Most charity strategies look fine on paper. Then daily decisions don’t follow them.

This is a 30-minute self-diagnostic for charity leaders who sense their fundraising could be working harder than it is. It will not fix your fundraising. It will tell you, honestly, whether your line of sight is clear, and where it breaks.

What is it?

This is not a guide. It is not a framework. It is a worksheet.

Twelve pages of structured questions designed to surface, in plain language, whether the people in your organisation can trace a clear line from mission, to outcomes, to the income that funds them, to the daily work your fundraisers are doing this week.

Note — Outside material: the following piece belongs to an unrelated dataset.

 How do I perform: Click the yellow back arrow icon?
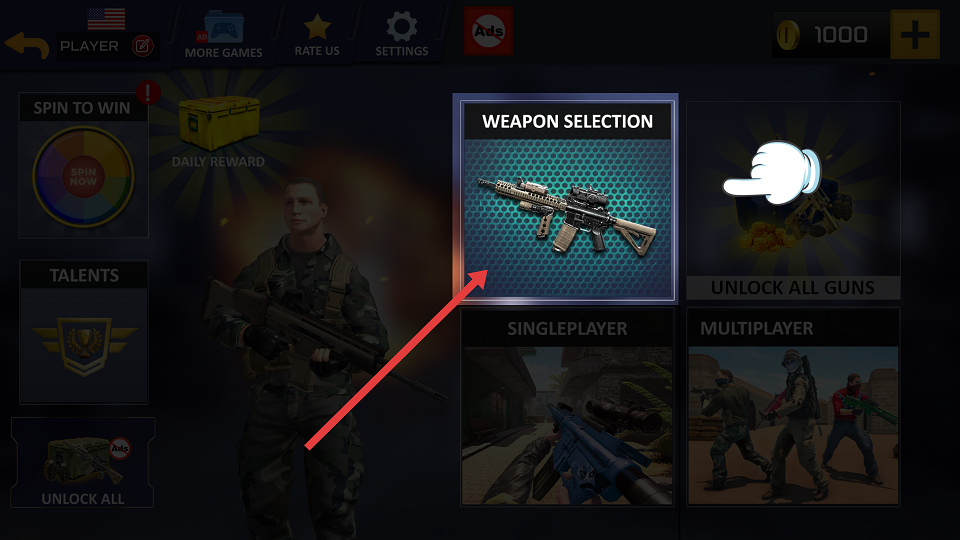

Most charities cannot. They run the strategy, and they run the fundraising, but the connection between the two is decorative rather than working. Donors notice it. Fundraisers feel it. Boards struggle to explain it. Income shows the strain.

This worksheet does not solve that. It makes it visible.

Who is it for?

We wrote this for:

  • CEOs and Executive Directors who have a strategy that is supposed to be working, and want to test whether it actually translates into fundraising decisions.
  • Fundraising Directors and Heads of Income who can feel the gap between the plan and the practice but have not had language for it.
  • Trustees who are about to enter a budget cycle and want better questions to take into the boardroom.
  • Senior fundraising managers who suspect the system around their team is the limiting factor, not the team itself.

If you are looking for tactics, channel advice, or a fundraising playbook, this is not the right resource. We will point you to people who do that work brilliantly. This worksheet is upstream of all of it.

What will I get?

  • A 12-page A4 PDF, designed to be printed or filled in on screen.
  • 30 minutes of structured questioning across three sections: mission to outcomes, outcomes to income, strategy to daily work.
  • A one-page Line of Sight Map exercise that surfaces, visually, where your chain breaks.
  • A reality check page that tells you, honestly, whether you have a focused problem or a structural one.

It’s free. There is no upsell at the end.

What will it ask of me?

It is deliberately uncomfortable. Some of the questions are hard to answer cleanly. That is the point.

If you breeze through every page, the worksheet is not doing its job. The questions you stall on are the most useful ones. We say this in the introduction, and we mean it.

It works best when two or three senior colleagues complete it independently and compare answers. Disagreement reveals the system. Agreement on a thing that no one had spelled out reveals it more.